## RECORD EXCERPTS
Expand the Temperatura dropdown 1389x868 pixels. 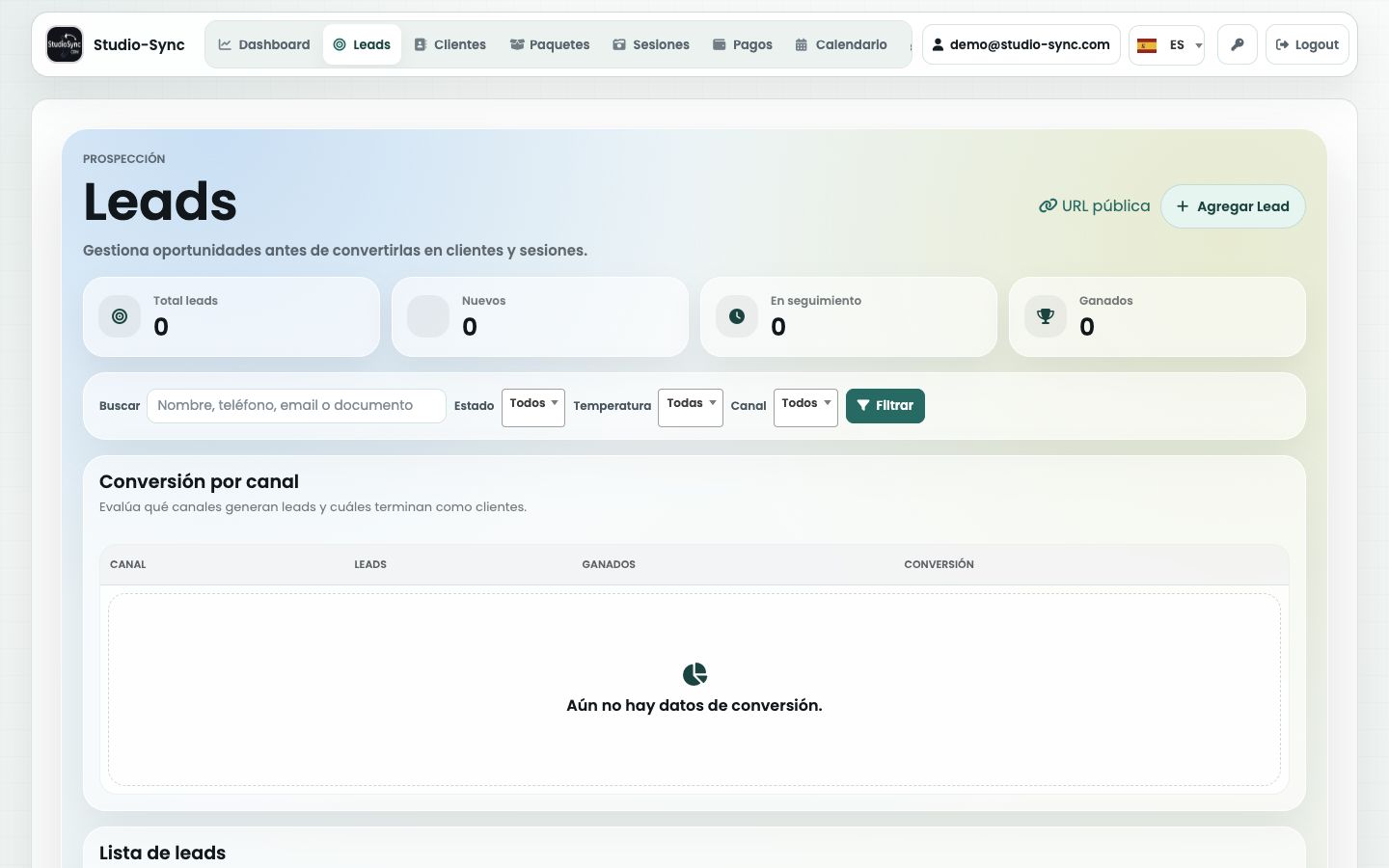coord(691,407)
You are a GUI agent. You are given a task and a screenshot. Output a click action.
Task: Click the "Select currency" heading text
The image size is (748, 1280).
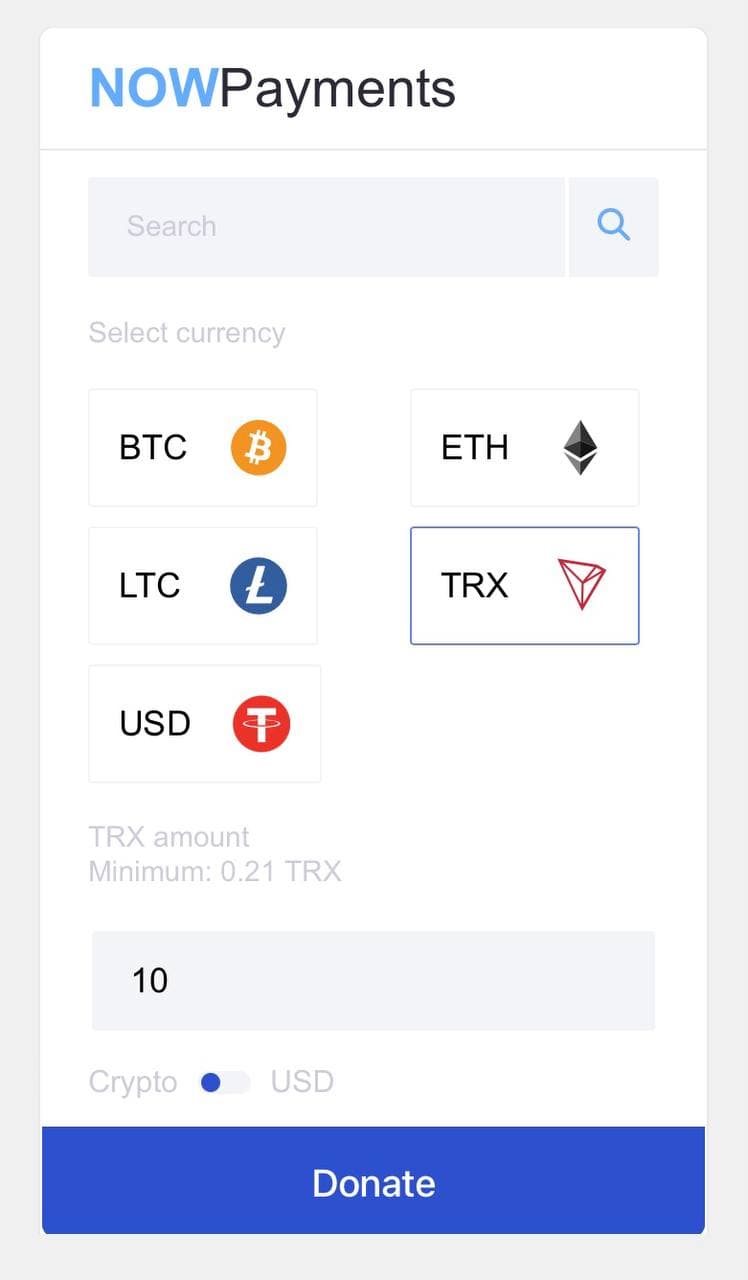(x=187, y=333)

--

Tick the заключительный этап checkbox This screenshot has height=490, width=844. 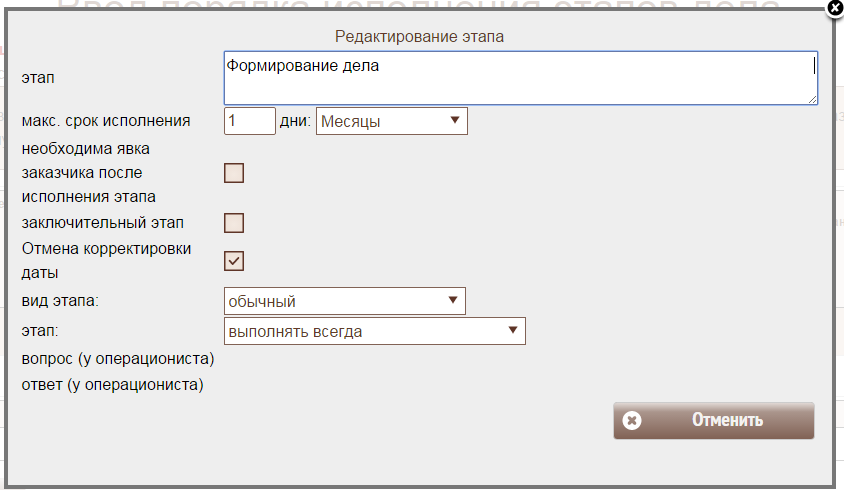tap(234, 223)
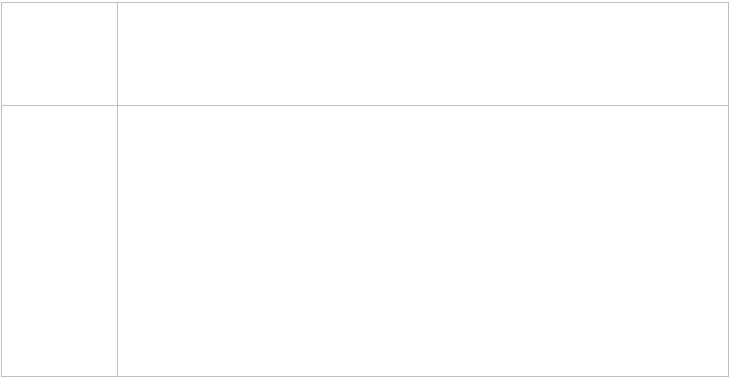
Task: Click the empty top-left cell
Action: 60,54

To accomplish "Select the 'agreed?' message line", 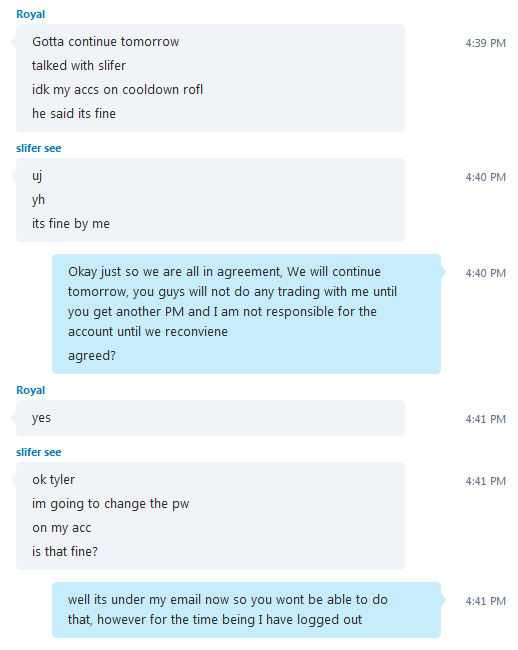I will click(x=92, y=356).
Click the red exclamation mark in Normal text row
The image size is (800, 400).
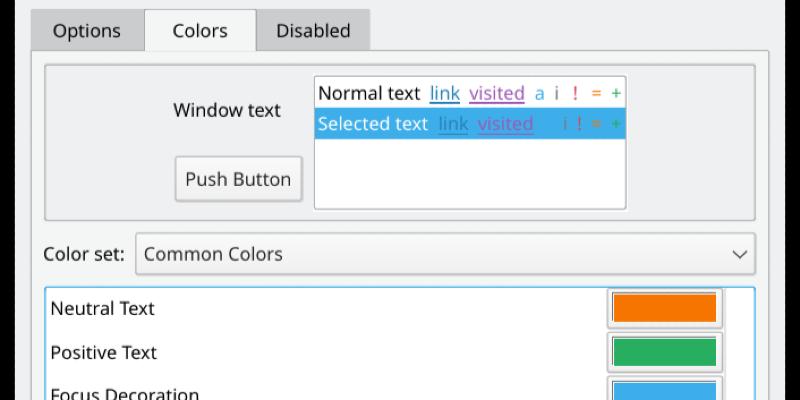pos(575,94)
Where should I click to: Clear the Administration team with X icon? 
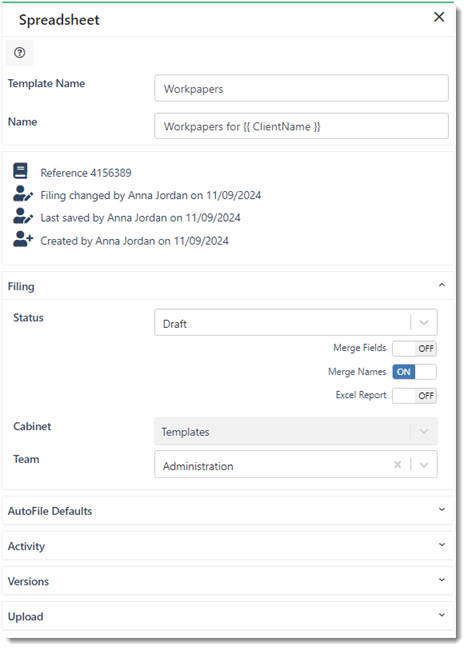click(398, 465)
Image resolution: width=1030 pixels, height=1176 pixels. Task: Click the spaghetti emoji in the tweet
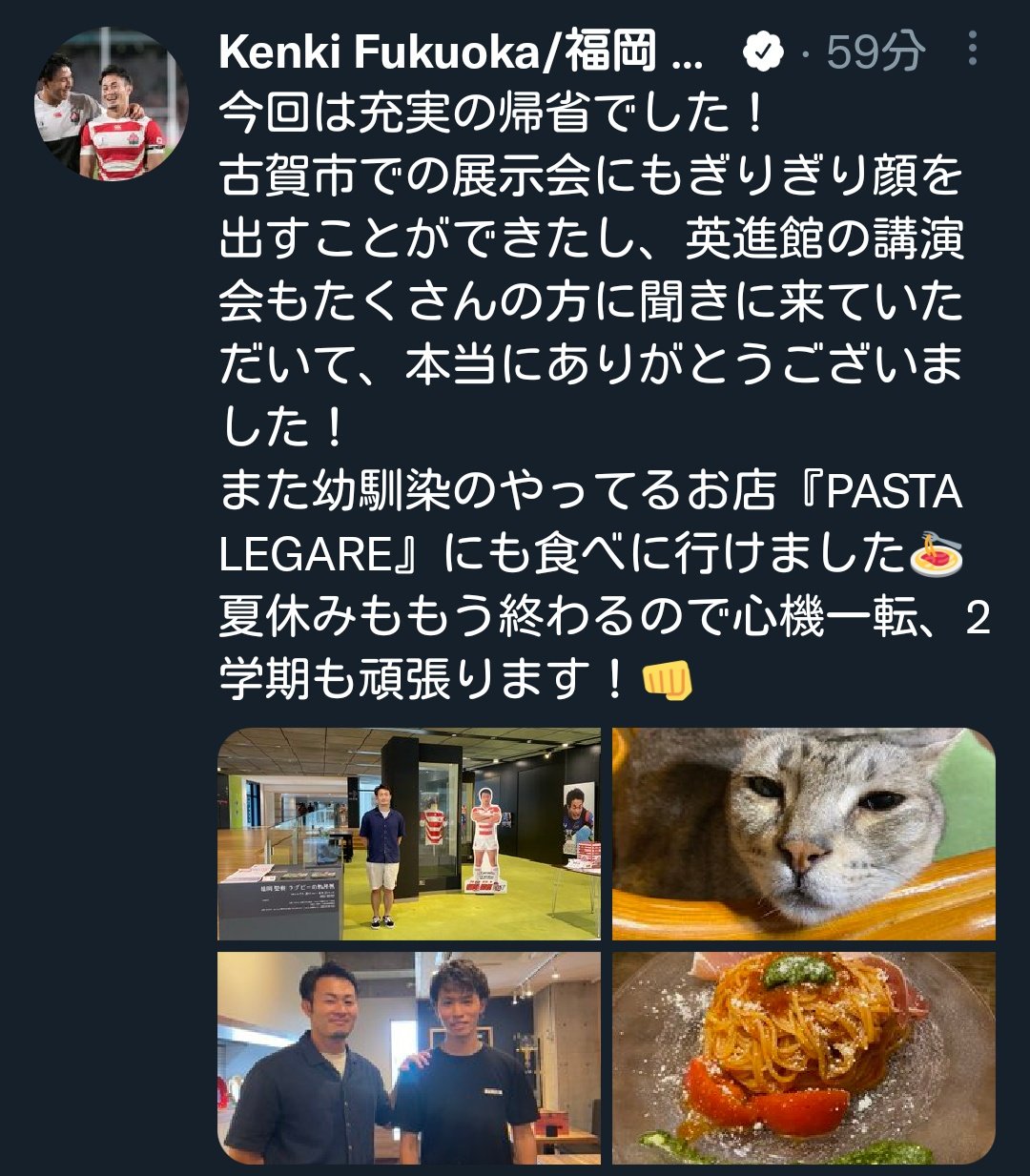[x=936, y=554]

...

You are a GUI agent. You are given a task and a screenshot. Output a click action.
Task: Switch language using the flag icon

## REQUIRED ACTION
Show each line of the listing that holds the string "text".

## EXPECTED ANSWER
Task: Click the "Select currency" heading text
Click the red exclamation mark in Normal text row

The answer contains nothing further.